In a bid to focus on whose policies the electorate believe will best tackle our mounting deficit, and which cuts voters are prepared to put up with to achieve that, we asked them first whether they felt the arts would be a political prime target for any new government. They did but it was wider than that.
Dougie expressed the problem of merely getting your head round being billions in debt and that it is very difficult for anyone to envisage how on earth you tackle that. Peter, who might still stick with Labour, was looking for the party to better articulate how recovery could best be achieved. He wants more honesty from all the politicians.
Catherine had a more personal reason to feel disaffected with the current government. Her sister has special needs and she feels that by insisting on greater integration into wider society people like her sister have ended up more isolated. Any cuts to services that helped would really frustrate her.
Natasha is the first of any of our guests to bring up the issue of immigration in this campaign. A fact she admits is odd as her father was an immigrant. Nonetheless, she does feel there are too many people coming into the UK and it should be controlled. Perhaps counter intuitively she saw Liberal Democrat policy best suited her in tackling this issue though many would point out the party's immigration policy is one of the more liberal on offer.

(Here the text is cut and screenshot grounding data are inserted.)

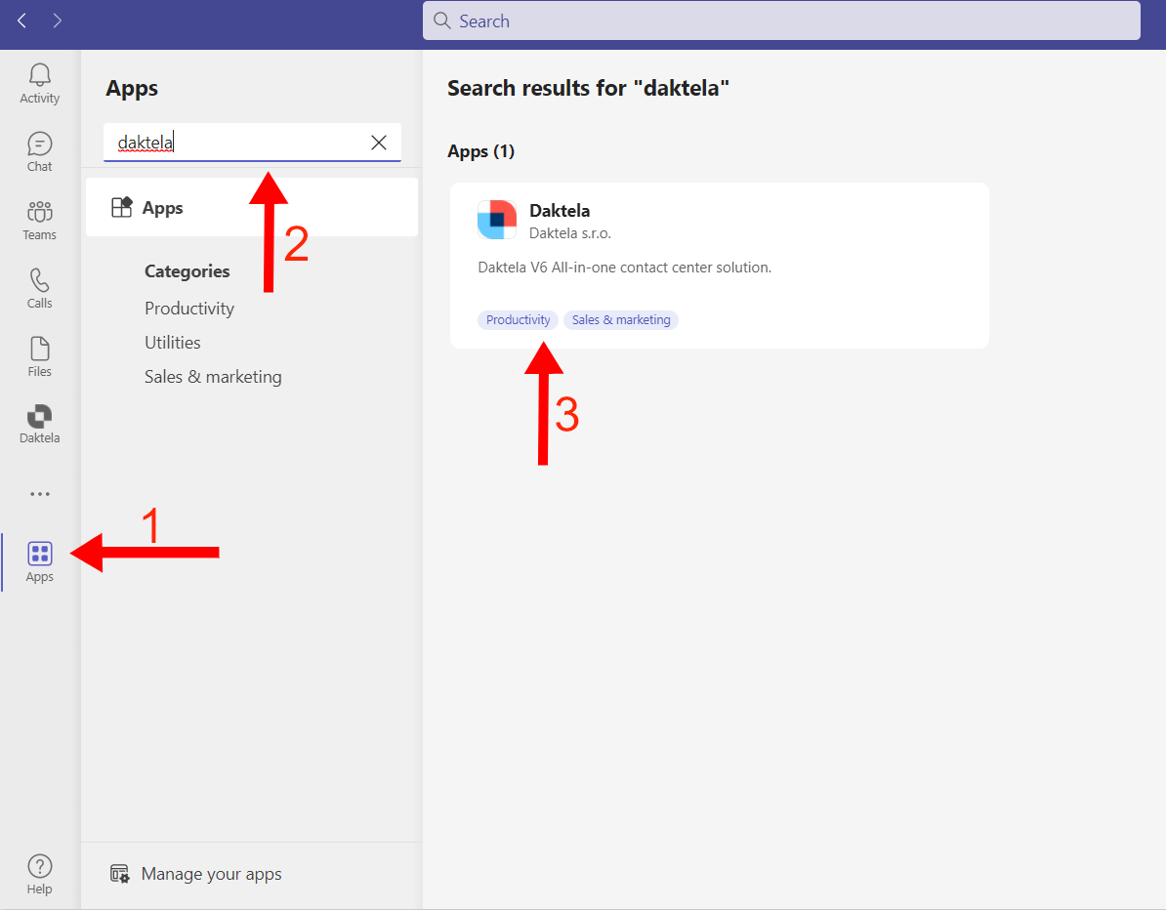Choose Sales & marketing category
The height and width of the screenshot is (910, 1166).
[x=213, y=377]
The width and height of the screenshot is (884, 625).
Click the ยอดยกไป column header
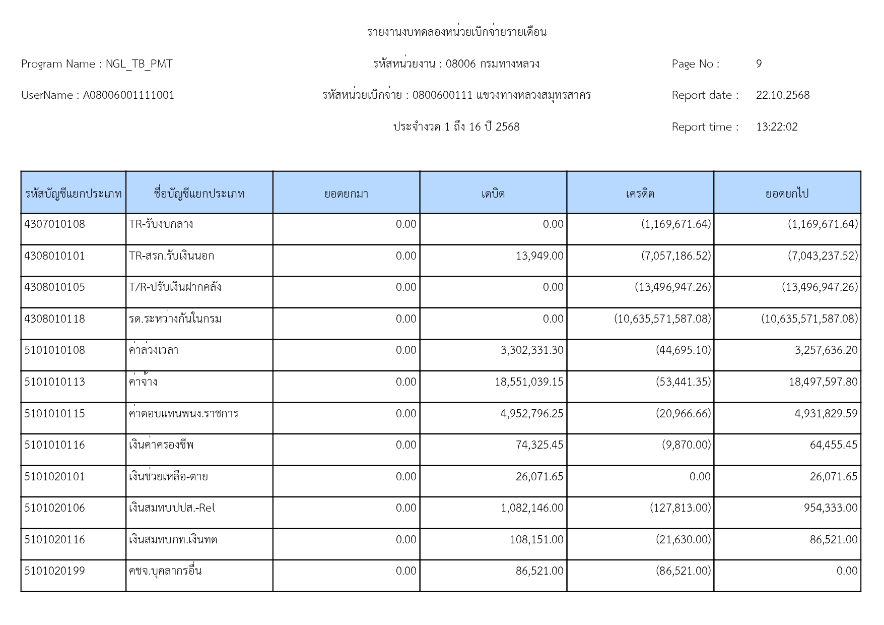pos(787,194)
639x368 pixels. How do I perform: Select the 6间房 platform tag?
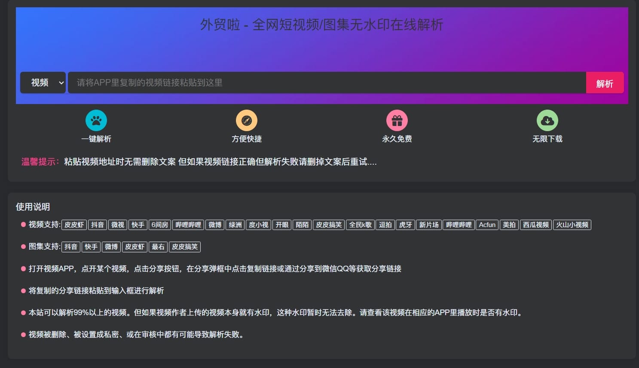click(x=159, y=225)
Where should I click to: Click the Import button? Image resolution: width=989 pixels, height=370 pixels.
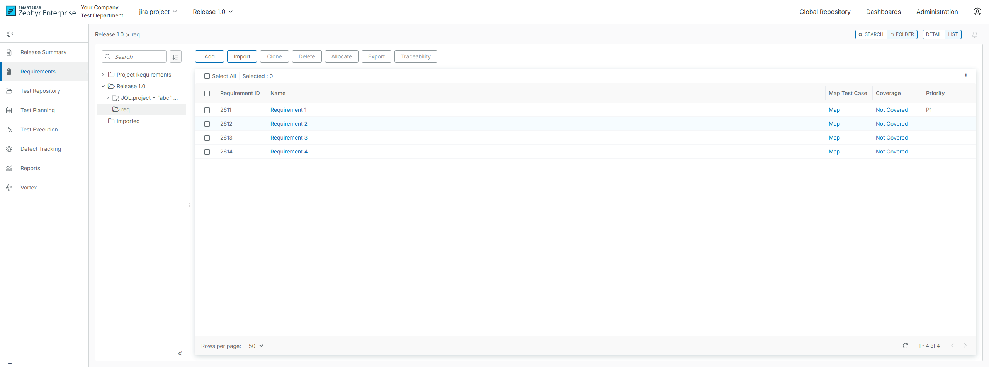242,56
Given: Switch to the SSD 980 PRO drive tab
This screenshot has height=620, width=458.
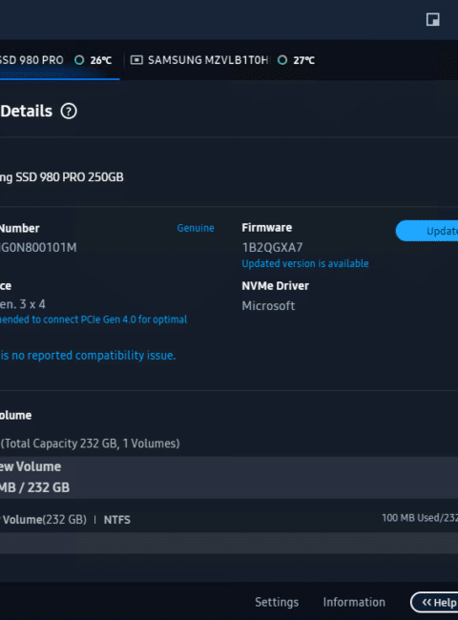Looking at the screenshot, I should pyautogui.click(x=59, y=60).
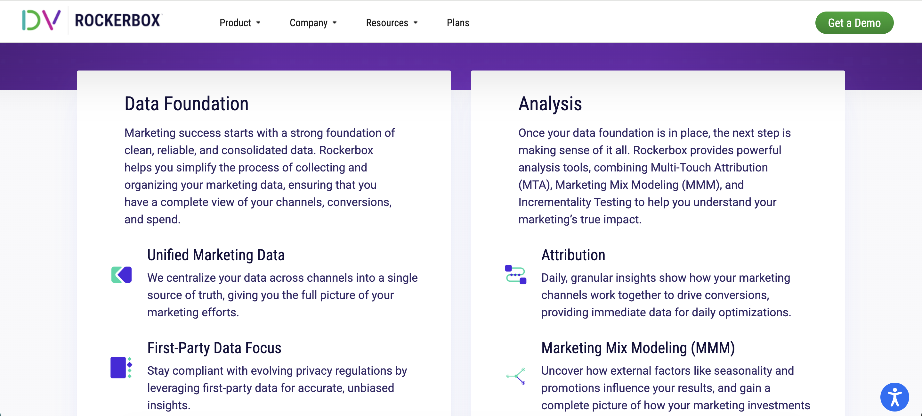This screenshot has height=416, width=922.
Task: Expand the Product dropdown arrow
Action: click(258, 23)
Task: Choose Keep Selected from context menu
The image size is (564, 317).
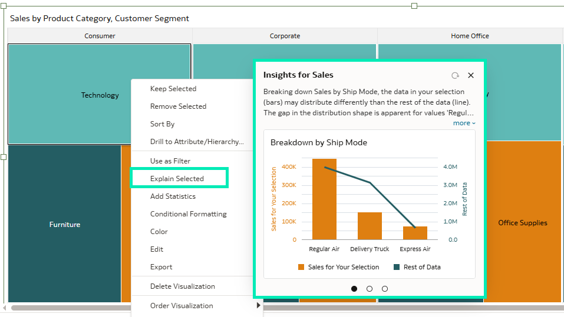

Once again a group of engaged, articulate voters who still have doubts about how best to cast their vote this time around.
Today's guests: Peter Restall (Senior Stage Manager), Catherine Hopper ('kitchen boy'), Natasha Jouhl ('wood nymph'), Dougie Scarfe (Director of the Orchestra & Chorus)
SKYDIVERS IN NORTH LINCOLNSHIRE
ON THE ROAD: Lincolnshire skydivers
Dropping in on a skydiving centre is something of an adrenalin rush, especially if you are doing it from 15,000 feet. All our guests at Skydive Hibaldstow are thrill junkies who love to spend their time up in the air, head in the clouds absorbing the freedom and rush of freefall. But when it comes to politics and this election they were a well grounded bunch.
With so much focus this time on the leaders and who might be our next Prime Minister we asked their opinions on various possible outcomes if no one party wins a clear majority. Noel who isn't voting Labour, only caught the second debate on radio and interestingly felt that when all you had was the words to listen to, whilst Nick Clegg did well, Gordon Brown sounded the voice of experience and authority.
John, a former major in the army, will be voting Conservative and thinks it is too early to judge Cameron as Prime Minister because he isn't yet in Number 10. But if he were, he has shown the signs of growing and maturing into the job.
Paul, known to all as 'H' (whose hands my life were in when doing the jump) once voted Labour but no longer. He hasn't decided who will get his vote but it won't be Gordon Brown. Liz, a trainee teacher and skydiving instructor, feels her vote would be wasted and cost her with hours and a considerable amount of money in petrol since she is registered to vote in a strong Tory area and she is minded to vote Lib Dem. She also thinks if the economy is so crucial an issue why don't kids get some kind of financial education at school about debt and what it means.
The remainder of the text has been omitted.